Phylogenetic reconstruction methods
- PhylLib provides tools to reconstruct phylogenies from sequence data, using maximum parsimony, distance-based methods and maximum likelihood, all of them implemented in an object-oriented way, and hence involving several classes.
- Maximum parcimony
- See bpp::TreeParsimonyScore for parsimony score computation. Only a Nearest Neighbor Interchange (NNI) algorithm for topology estimation is provided for now, see bpp::NNISearchable, bpp::NNITopologySearch and bpp::OptimizationTools for more user-friendly methods.
- Distance methods
- The bpp::DistanceEstimation class allows you to compute pairwise distances from a large set of models (see next section), and store them as a bpp::DistanceMatrix. This matrix is the input of any distance-based method.
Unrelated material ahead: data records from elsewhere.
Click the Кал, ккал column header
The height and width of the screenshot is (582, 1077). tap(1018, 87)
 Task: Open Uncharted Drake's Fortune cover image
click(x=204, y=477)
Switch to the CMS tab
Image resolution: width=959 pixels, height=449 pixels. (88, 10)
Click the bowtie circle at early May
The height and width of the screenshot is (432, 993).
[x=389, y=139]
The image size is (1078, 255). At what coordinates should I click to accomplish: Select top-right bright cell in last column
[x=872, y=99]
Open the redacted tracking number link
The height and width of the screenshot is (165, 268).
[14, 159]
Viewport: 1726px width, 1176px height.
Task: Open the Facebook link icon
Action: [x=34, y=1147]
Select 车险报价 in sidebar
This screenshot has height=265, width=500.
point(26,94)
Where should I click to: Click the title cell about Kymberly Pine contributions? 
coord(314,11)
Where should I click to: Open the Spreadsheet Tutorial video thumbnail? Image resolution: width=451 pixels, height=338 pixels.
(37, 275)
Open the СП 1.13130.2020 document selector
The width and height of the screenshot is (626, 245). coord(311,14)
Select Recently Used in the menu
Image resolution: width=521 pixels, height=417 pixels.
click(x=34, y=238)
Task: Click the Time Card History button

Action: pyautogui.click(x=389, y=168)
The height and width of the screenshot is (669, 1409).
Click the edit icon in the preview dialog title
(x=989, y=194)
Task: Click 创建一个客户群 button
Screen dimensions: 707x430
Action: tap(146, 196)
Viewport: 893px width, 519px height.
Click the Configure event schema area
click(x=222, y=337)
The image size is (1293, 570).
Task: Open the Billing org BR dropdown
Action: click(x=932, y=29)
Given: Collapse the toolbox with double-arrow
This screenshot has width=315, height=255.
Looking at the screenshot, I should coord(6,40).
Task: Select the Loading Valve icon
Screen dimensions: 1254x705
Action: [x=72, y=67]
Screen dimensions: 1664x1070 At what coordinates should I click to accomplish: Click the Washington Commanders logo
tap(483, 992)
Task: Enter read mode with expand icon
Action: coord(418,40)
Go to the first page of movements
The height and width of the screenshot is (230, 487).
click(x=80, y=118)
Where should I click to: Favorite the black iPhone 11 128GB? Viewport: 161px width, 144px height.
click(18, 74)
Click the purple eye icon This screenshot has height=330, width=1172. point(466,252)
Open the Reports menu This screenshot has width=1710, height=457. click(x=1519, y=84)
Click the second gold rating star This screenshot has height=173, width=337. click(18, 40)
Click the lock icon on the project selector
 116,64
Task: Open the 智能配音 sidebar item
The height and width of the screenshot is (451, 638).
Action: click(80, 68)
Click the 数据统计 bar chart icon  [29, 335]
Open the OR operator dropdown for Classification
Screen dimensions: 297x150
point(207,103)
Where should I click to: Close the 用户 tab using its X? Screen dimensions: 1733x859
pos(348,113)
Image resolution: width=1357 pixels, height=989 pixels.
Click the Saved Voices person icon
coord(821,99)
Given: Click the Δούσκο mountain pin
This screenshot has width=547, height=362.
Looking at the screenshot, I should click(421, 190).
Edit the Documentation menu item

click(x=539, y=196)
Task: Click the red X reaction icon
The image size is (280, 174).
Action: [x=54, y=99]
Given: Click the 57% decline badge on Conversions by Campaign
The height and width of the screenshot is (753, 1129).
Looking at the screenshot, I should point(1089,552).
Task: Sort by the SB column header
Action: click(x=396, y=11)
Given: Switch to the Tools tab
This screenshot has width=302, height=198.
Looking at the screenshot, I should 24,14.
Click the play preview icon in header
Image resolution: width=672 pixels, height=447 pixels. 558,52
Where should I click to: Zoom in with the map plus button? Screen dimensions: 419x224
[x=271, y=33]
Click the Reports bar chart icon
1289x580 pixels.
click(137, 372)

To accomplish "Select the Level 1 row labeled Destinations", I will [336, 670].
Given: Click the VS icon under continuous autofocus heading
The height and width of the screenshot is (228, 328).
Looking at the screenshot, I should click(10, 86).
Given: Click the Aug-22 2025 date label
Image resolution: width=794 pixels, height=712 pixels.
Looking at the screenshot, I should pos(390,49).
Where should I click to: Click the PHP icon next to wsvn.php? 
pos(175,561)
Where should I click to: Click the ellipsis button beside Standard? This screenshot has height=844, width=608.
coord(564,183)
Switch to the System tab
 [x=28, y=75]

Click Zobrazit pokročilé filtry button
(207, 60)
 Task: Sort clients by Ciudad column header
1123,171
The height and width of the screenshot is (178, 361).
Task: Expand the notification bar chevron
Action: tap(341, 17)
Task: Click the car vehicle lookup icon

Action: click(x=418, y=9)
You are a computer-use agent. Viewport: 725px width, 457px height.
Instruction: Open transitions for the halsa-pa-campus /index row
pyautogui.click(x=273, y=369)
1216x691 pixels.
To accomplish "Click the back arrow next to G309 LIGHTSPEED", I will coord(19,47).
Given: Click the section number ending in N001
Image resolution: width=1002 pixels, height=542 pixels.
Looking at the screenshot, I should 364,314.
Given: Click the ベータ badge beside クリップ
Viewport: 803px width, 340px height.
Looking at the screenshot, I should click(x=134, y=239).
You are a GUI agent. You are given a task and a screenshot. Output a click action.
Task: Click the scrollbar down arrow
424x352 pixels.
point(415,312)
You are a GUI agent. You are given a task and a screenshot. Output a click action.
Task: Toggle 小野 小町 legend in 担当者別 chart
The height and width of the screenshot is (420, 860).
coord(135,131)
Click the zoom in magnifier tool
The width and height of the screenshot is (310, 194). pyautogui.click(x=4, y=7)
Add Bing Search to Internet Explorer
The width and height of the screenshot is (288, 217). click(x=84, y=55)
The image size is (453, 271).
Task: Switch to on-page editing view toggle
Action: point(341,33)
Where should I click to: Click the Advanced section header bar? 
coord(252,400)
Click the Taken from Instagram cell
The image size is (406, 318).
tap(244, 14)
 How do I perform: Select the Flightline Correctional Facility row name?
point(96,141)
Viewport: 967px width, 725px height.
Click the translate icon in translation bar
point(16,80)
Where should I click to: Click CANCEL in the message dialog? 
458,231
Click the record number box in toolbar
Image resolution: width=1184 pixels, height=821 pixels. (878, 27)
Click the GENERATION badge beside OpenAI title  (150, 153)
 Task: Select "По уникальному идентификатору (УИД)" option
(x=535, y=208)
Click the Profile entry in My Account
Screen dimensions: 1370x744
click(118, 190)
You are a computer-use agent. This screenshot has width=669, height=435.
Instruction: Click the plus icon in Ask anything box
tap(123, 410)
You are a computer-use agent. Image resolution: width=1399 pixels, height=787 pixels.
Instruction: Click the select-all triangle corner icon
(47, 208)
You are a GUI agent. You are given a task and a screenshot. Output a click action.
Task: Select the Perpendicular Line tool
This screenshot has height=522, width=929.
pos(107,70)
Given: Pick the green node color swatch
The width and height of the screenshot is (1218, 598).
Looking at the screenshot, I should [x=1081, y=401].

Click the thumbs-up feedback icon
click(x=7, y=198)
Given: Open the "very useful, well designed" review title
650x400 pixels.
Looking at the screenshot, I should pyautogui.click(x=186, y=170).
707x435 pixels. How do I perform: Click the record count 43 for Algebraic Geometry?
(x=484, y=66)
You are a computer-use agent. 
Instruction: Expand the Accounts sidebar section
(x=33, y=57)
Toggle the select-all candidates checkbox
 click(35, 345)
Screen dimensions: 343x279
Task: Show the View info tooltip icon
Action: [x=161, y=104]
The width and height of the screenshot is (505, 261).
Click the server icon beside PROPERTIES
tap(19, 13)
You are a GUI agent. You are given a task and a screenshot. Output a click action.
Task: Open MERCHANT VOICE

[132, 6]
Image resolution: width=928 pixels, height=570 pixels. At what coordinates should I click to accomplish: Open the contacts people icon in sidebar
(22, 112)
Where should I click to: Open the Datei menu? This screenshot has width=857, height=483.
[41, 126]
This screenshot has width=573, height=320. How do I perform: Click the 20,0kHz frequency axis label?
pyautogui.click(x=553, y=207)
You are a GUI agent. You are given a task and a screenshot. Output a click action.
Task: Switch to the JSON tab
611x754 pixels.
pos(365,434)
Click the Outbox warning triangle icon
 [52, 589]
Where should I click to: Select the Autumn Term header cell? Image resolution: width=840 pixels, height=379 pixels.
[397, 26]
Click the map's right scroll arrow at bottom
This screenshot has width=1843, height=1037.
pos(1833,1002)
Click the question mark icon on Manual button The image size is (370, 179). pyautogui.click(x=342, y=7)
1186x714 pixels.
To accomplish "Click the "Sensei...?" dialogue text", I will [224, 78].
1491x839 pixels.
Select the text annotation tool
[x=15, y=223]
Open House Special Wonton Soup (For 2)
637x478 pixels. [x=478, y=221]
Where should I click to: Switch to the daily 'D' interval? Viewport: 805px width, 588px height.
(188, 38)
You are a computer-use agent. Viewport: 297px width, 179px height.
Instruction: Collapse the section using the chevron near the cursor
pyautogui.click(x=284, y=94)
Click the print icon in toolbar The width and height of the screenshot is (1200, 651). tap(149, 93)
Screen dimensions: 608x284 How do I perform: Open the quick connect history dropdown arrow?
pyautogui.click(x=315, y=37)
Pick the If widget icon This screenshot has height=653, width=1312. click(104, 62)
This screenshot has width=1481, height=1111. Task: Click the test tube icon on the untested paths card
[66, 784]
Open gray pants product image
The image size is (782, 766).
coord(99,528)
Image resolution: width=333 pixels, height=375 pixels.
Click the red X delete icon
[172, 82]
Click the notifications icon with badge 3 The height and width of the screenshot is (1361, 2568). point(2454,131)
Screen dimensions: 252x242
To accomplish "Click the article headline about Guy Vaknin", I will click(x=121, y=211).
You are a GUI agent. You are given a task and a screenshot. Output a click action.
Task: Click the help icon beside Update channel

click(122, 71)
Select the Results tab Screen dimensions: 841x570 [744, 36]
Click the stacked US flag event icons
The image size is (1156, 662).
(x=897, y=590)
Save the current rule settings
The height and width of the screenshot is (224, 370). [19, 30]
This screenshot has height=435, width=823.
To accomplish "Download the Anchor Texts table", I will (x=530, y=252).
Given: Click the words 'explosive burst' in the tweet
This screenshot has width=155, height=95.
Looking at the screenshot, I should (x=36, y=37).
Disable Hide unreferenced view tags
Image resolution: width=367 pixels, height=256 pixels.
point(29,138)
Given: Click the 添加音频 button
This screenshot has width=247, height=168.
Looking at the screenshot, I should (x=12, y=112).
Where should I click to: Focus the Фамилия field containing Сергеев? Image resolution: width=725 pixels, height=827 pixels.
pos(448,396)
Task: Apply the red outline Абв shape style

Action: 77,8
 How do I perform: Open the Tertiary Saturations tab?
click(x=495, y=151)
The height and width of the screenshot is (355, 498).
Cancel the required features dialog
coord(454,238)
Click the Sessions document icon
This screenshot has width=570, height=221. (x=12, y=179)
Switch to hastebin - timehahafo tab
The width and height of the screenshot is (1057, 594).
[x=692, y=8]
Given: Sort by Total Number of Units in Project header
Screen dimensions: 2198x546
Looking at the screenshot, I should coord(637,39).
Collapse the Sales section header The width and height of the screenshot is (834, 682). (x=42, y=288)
The (U/W)PGMA (bpp::PGMA), neighbor-joining (bpp::NeighborJoining) and BioNJ (bpp::BioNJ) methods are implemented.
- Maximum likelihood methods
- Use a model to describe the evolutionary process, among many available (see next section). Support for homogeneous (reversible or not) and non-homogeneous models is provided. Several likelihood computation algorithms are provided, depending on the final usage. All classes are instances of the bpp::TreeLikelihood interface. The bpp::DiscreteRatesAcrossSitesTreeLikelihood interface adds support for rate heterogeneity across sites.
- The bpp::TreeLikelihood class inherits from the bpp::Function interface, which means that any optimization method from the NumCalc library can be used to estimate numerical parameters. The bpp::OptimizationTools static class provides general methods with predefined options, including for topology estimation.
Evolutionary models
- The Bio++ phylogenetic library provides different kinds of models. Substitution models are provided via the bpp::SubstitutionModel interface. All commonly used models for nucleotides and proteins are provided (see for instance bpp::JCnuc, bpp::K80, bpp::GTR, bpp::JTT92, etc.). You can add your own model by implementing the bpp::SubstitutionModel interface. Rate across sites (RAS) models are integrated thanks to the bpp::DiscreteDistribution interface, providing support for the gamma (bpp::GammaDiscreteDistribution) and gamma+invariant (bpp::InvariantMixedDiscreteDistribution) rate distributions. Here again, this is very easy to add support for new rate distributions by implementing the corresponding interface.
- Markov-modulated Markov models (of which the covarion model is a particular case) are included via the bpp::MarkovModulatedSubstitutionModel interface, and its implementation bpp::G2001 and bpp::TS98.
- Finally from version 1.5, it is possible to build virtually any kind of non-homogeneous model thanks to the bpp::SubstitutionModelSet class.
And more...
- PhylLib allows you to perform a lot of analysis, like evolutionary rate estimation, tree consensus, etc.